I've done experiments and basically what I found was that LLM models are extremely sensitive to .....language. Well, duh but let me explain a bit. They will give a different quality/accuracy of answer depending on the system prompt order, language use, length, how detailed the examples are, etc... basically every variable you can think of is responsible for either improving or causing detrimental behavior in the output. And it makes sense once you really grok that LLM;s "reason and think" in tokens. They have no internal world representation. Tokens are the raw layer on which they operate. For example if you ask a bilingual human what their favorite color is, the answer will be that color regardless of what language they used to answer that question. For an LLM, that answer might change depending on the language used, because its all statistical data distribution of tokens in training that conditions the response. Anyway i don't want to make a long post here. The good news out of this is that once you have found the best way in asking questions of your model, you can consistently get accurate responses, the trick is to find the best way to communicate with that particular LLM. That's why i am hard at work on making an auto calibration system that runs through a barrage of ways in finding the best system prompts and other hyperparameters for that specific LLM. The process can be fully automated, just need to set it all up.

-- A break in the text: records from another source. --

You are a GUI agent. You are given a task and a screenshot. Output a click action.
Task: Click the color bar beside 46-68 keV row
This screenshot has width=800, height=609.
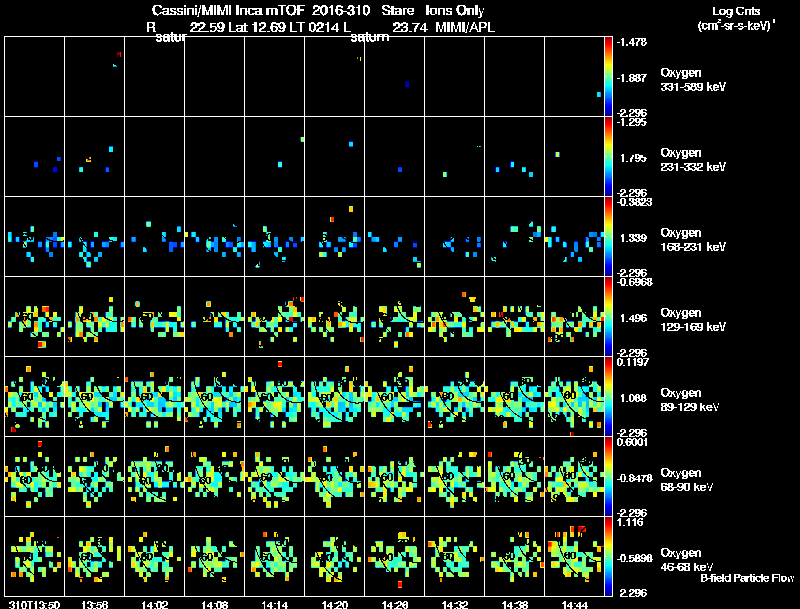click(x=608, y=556)
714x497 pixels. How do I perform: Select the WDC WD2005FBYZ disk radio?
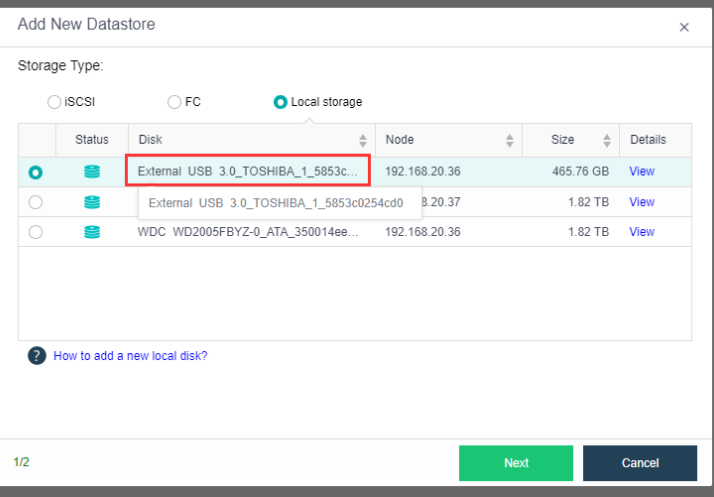click(x=36, y=232)
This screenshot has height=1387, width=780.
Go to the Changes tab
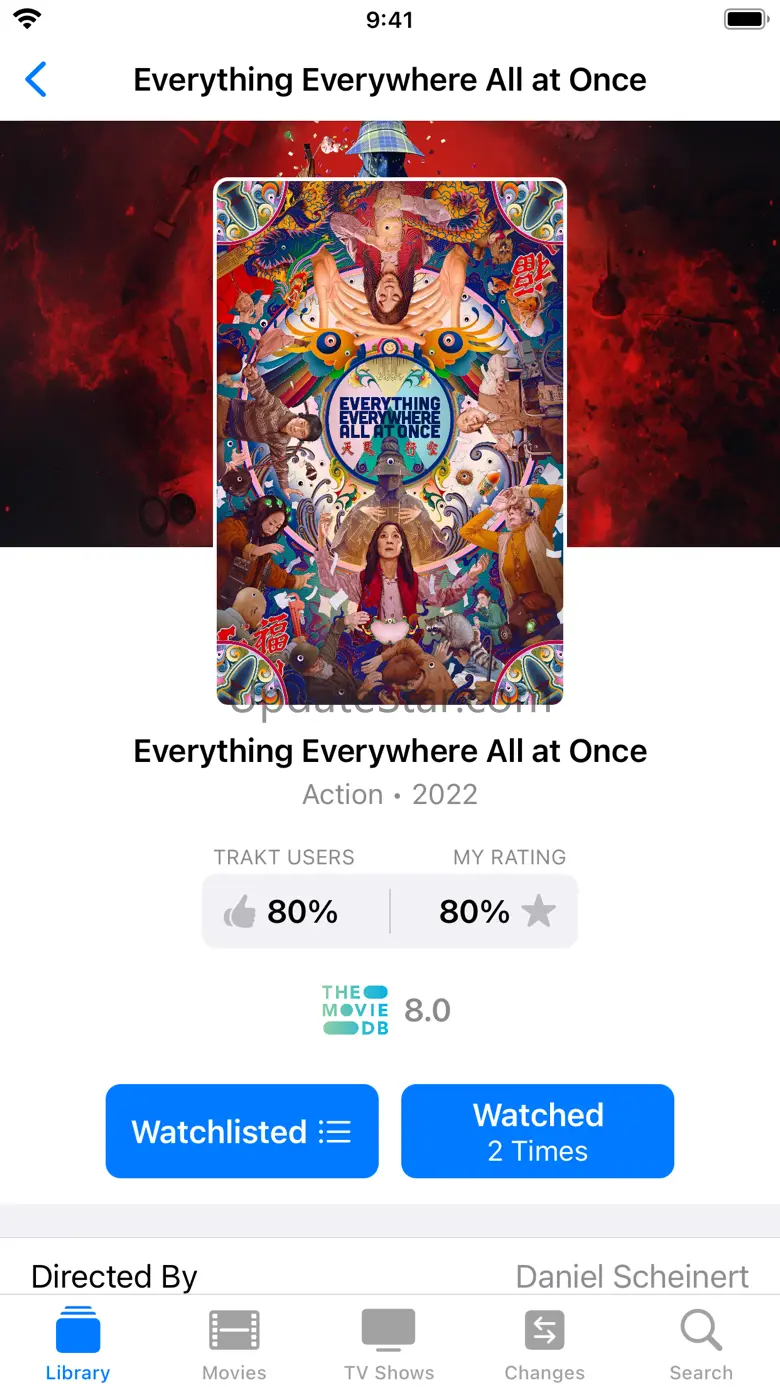pyautogui.click(x=545, y=1343)
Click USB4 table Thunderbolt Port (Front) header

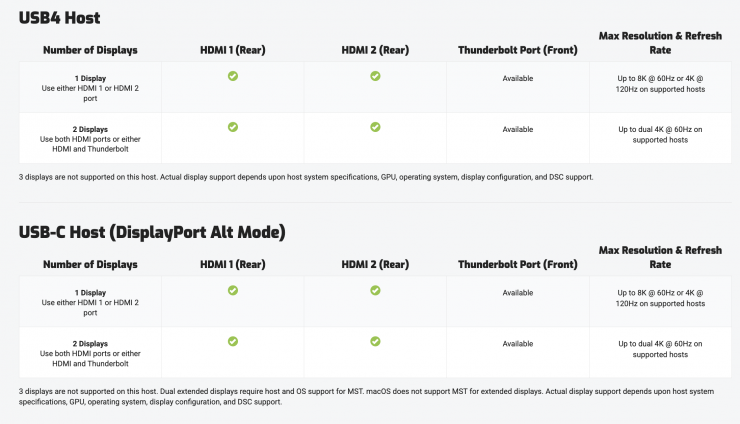[x=518, y=50]
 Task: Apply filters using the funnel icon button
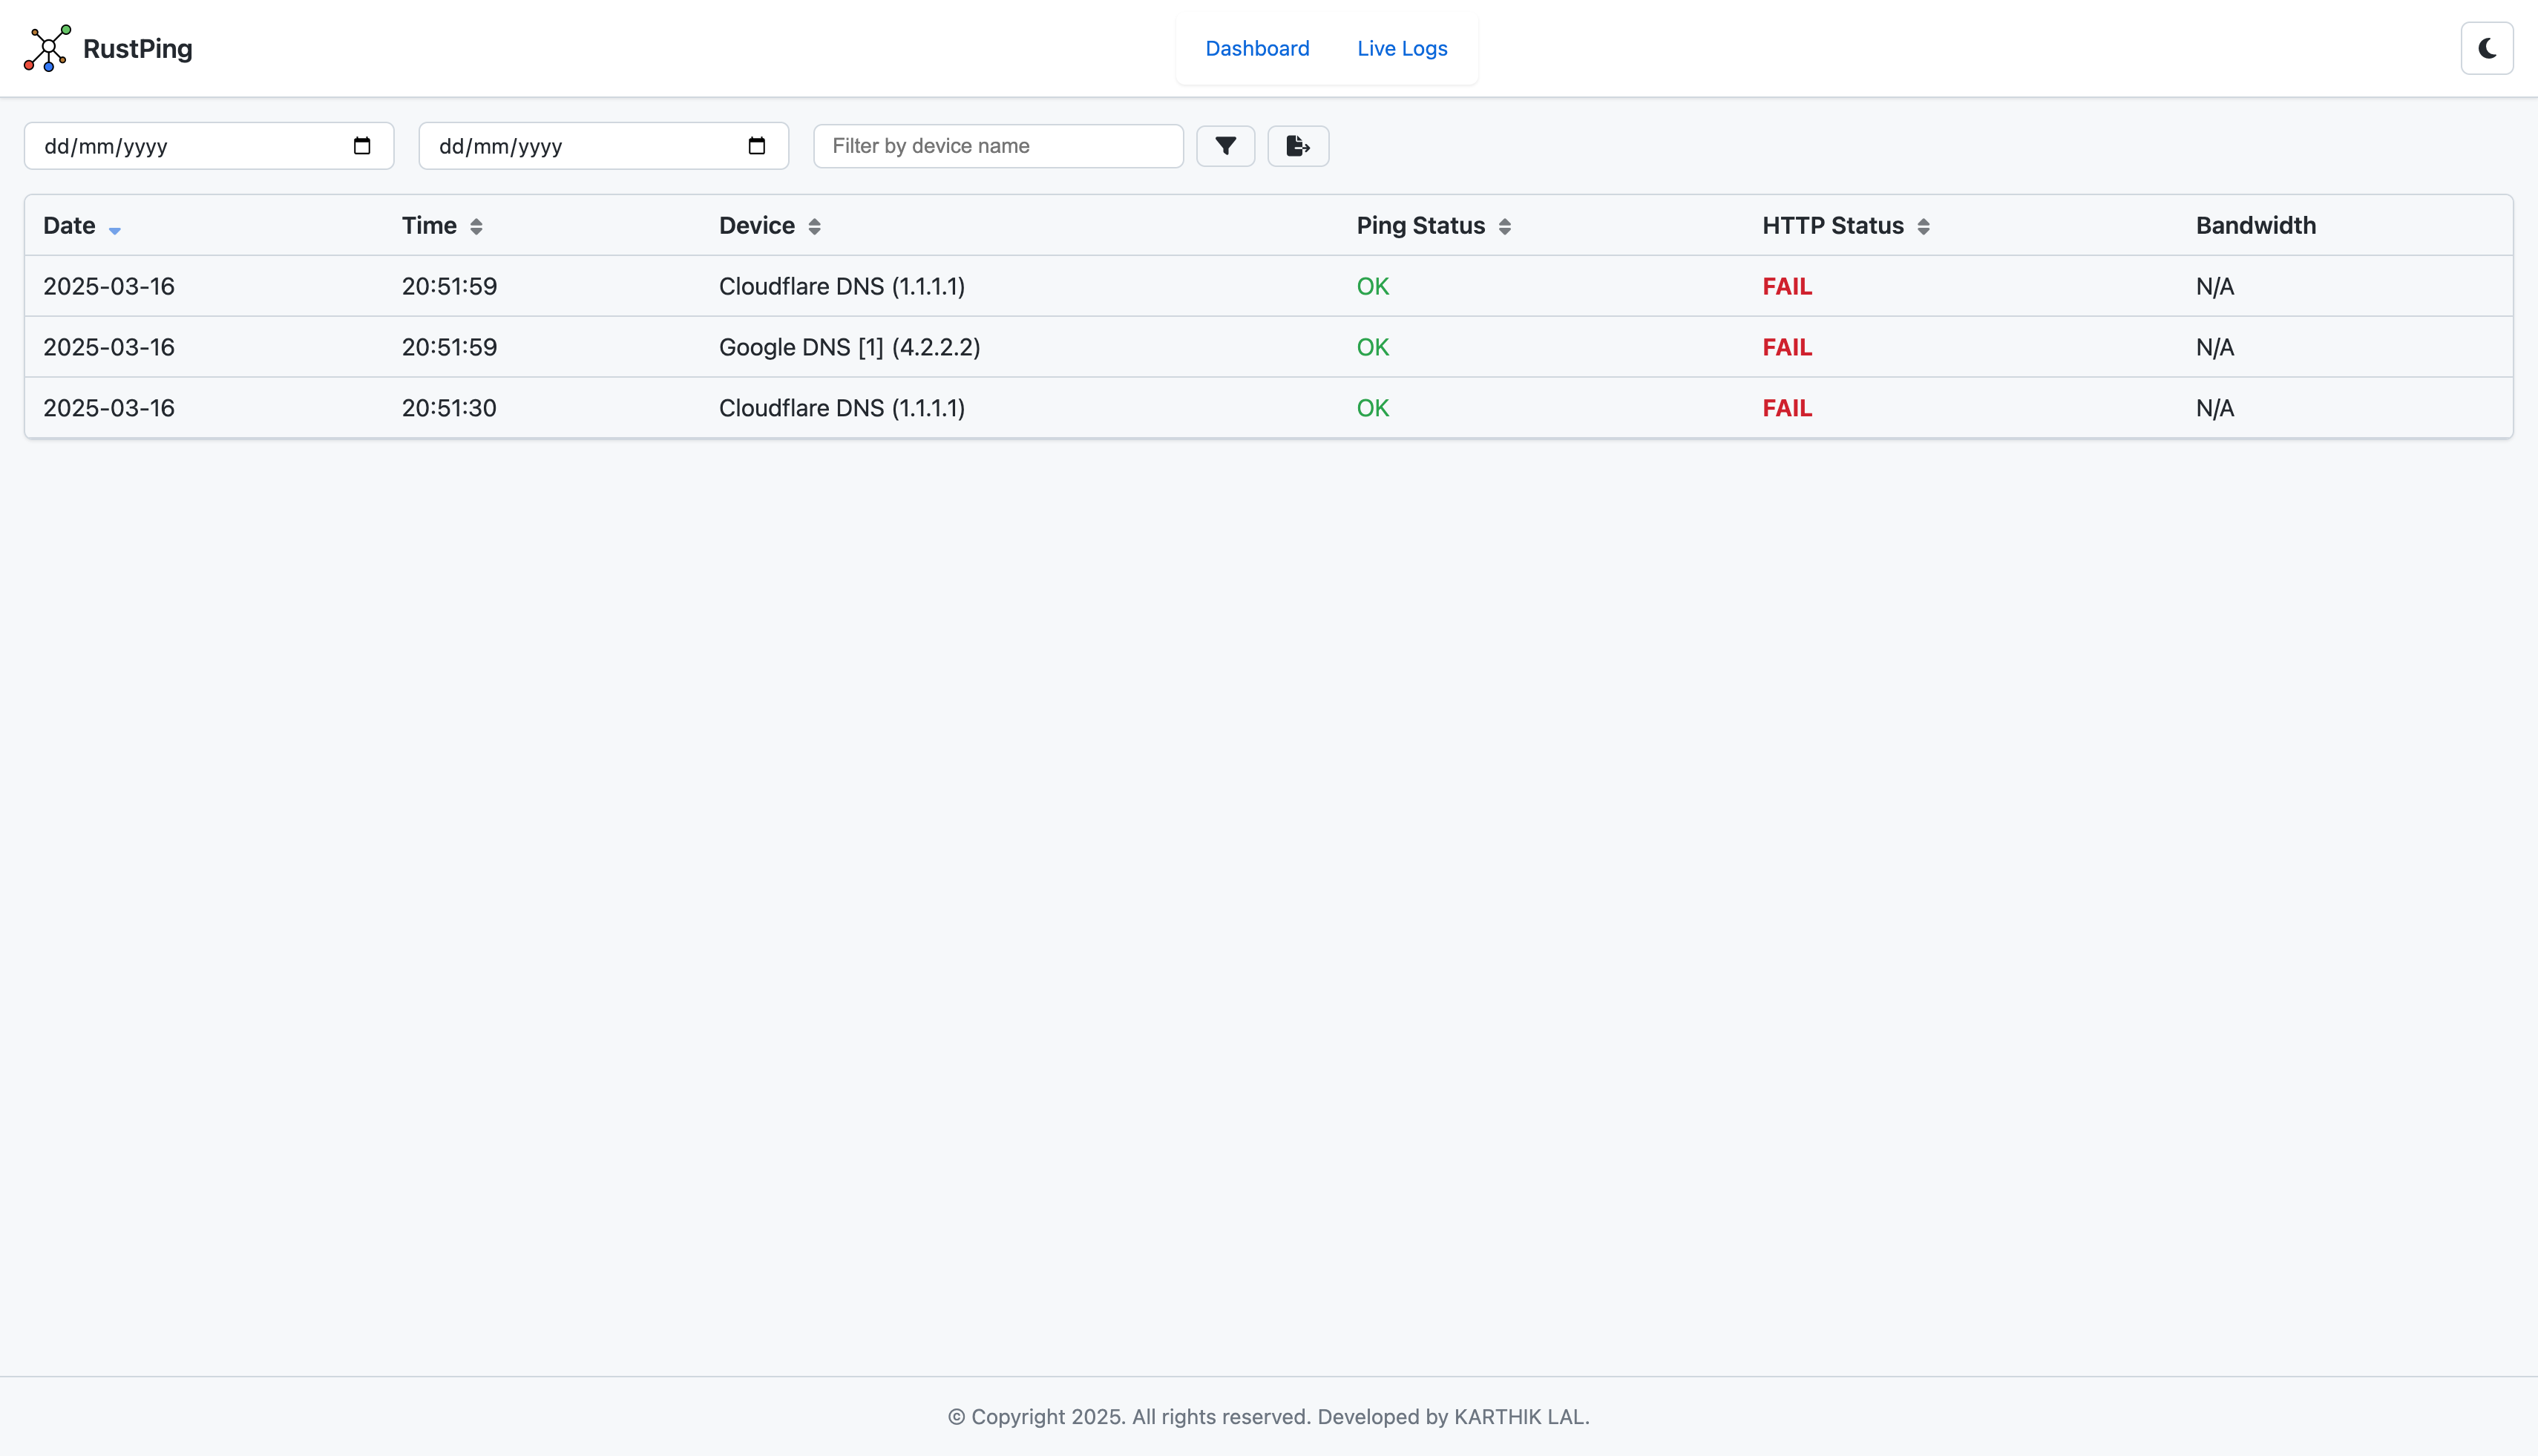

Understanding that no outside provider is going to care about your privacy and will always choose to try and sell you their crappy advertisements and push their agenda on you is the first step in building a solution. In my opinion that solution will come in the form of a personalized local ai agent which is the gatekeeper of all information the user receives and sends to the outside world. A fully context aware agent that has the users interests in mind and so only provides user agreed context to other ai systems and also filters all information coming to the user from spam, agenda manipulation, etc... Basically a very advanced spam blocker of the future that is 100% local and fully user controlled and calibrated. I think we should all be either working on something like this if we want to keep our sanity in this brave new world.